ABCD is a rhombus with a side of 4 cm. Angle ADC 150. BM is a perpendicular to the plane of the rhombus

ABCD is a rhombus with a side of 4 cm. Angle ADC 150. BM is a perpendicular to the plane of the rhombus and is equal to 2√3. find the distance from point M to AD.

Let us draw a perpendicular from the vertex B of the rhombus to the side AD. Since ВM is perpendicular to the plane of the rhombus, and ВН is perpendicular to AD, along the segment ВН is perpendicular to AD and is our desired distance.
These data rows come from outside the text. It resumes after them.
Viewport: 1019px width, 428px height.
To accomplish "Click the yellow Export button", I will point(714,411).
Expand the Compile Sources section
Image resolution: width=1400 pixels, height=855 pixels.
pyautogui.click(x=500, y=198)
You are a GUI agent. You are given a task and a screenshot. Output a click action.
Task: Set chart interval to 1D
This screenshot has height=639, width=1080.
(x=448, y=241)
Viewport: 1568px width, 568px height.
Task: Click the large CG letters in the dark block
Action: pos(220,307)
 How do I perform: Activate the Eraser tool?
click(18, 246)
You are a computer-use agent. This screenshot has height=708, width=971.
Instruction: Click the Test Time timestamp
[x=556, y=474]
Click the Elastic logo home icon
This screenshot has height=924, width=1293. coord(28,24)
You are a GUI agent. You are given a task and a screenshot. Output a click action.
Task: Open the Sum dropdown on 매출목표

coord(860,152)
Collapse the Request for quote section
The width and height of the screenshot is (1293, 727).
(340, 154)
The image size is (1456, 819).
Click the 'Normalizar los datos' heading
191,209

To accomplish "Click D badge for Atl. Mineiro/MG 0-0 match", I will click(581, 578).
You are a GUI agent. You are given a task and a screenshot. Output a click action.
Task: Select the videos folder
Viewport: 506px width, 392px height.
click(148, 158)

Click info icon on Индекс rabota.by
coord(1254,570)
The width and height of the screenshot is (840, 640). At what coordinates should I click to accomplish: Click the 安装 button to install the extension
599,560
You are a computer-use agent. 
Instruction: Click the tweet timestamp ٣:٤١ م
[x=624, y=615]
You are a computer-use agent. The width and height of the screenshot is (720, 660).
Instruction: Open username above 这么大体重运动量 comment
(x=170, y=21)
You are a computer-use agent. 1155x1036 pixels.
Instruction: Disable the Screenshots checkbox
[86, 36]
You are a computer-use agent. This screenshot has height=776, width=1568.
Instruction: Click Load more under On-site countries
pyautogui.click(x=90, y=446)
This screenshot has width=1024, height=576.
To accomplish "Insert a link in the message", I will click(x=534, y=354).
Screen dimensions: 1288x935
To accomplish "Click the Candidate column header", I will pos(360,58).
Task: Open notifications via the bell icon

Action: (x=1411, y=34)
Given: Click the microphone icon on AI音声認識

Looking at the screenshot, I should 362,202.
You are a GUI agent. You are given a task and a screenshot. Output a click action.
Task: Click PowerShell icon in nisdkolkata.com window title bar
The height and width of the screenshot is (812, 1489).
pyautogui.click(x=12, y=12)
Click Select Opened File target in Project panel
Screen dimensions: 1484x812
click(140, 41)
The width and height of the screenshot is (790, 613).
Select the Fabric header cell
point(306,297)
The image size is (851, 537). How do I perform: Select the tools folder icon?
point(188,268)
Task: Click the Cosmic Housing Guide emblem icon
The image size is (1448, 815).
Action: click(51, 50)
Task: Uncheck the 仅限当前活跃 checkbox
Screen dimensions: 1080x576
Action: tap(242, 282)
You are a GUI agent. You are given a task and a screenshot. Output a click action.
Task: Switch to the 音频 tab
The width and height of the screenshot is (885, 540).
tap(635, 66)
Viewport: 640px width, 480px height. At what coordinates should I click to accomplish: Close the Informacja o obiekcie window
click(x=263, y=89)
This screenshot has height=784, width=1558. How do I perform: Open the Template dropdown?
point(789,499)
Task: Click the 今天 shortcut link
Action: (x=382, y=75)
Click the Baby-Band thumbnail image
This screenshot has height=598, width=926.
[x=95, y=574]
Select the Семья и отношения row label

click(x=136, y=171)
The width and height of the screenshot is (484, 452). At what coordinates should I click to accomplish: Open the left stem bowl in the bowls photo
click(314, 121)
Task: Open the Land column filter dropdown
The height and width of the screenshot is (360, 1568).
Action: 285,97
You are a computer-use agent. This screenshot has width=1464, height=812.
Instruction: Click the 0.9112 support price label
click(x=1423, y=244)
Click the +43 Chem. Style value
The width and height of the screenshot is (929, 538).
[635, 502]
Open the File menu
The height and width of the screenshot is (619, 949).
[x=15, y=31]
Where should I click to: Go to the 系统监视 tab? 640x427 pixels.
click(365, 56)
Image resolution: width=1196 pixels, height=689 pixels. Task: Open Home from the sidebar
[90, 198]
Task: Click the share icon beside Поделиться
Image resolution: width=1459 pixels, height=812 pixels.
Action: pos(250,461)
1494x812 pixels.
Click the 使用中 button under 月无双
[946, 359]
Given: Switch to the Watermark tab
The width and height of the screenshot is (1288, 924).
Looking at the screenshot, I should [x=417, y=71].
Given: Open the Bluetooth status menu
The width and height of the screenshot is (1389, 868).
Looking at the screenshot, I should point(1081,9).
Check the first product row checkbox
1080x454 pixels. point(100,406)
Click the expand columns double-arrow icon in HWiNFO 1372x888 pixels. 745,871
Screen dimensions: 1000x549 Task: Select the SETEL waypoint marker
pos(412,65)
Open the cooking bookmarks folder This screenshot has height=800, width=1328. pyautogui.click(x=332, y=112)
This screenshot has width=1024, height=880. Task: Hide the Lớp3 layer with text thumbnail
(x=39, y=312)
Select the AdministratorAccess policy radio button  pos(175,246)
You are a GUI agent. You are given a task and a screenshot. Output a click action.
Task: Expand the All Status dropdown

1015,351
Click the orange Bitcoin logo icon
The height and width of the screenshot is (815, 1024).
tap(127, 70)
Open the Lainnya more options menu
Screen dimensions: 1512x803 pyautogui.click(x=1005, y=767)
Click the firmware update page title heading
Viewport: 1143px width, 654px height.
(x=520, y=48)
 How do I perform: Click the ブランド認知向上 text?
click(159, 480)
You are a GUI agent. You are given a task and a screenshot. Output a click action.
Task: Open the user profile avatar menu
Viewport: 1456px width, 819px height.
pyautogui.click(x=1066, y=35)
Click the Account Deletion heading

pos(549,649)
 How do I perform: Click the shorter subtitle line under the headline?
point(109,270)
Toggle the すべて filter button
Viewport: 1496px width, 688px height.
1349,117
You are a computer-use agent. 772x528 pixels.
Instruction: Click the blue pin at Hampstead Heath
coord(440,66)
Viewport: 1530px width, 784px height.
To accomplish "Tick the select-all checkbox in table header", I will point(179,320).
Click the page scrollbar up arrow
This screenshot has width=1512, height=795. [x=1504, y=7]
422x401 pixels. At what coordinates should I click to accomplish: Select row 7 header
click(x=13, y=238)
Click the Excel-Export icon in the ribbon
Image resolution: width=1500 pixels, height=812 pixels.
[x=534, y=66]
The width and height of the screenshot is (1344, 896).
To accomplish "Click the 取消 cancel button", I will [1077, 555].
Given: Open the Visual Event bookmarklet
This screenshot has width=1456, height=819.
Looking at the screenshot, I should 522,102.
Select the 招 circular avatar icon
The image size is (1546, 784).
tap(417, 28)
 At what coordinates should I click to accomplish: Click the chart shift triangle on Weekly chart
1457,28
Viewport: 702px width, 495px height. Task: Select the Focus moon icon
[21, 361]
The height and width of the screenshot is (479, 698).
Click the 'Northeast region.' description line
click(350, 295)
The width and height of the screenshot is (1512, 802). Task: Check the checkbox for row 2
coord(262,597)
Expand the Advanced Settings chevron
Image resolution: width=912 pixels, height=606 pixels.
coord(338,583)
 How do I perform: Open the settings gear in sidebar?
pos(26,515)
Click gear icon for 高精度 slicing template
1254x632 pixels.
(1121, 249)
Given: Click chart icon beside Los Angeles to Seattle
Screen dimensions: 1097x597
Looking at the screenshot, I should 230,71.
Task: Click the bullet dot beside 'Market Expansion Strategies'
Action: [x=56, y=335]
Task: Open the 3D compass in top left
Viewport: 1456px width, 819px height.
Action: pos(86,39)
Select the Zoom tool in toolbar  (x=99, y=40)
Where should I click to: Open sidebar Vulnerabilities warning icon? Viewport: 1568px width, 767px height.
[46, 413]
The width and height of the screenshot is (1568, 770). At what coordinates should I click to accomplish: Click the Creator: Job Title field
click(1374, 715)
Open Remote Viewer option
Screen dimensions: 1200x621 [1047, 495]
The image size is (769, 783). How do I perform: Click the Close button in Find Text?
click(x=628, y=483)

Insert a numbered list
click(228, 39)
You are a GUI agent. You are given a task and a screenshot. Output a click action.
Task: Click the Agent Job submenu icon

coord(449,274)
The sum of the adjacent angles of the rhombus is 180, then the angle BAD = 180 – 150 = 30. In the right-angled triangle ABН, the leg BН lies opposite the angle 30, then its length is equal to half the length of the hypotenuse AB. ВН = AB / 2 = 4/2 = 2 cm.

In a right-angled triangle ВMН, according to the Pythagorean theorem, the hypotenuse of MН will be equal to: MH ^ 2 = BM ^ 2 + BH ^ 2 = (2 * √3) ^ 2 + 2 ^ 2 = 12 + 4 = 16.

MH = √16 = 4 cm.

Answer: The distance from point M to AD is 4 cm.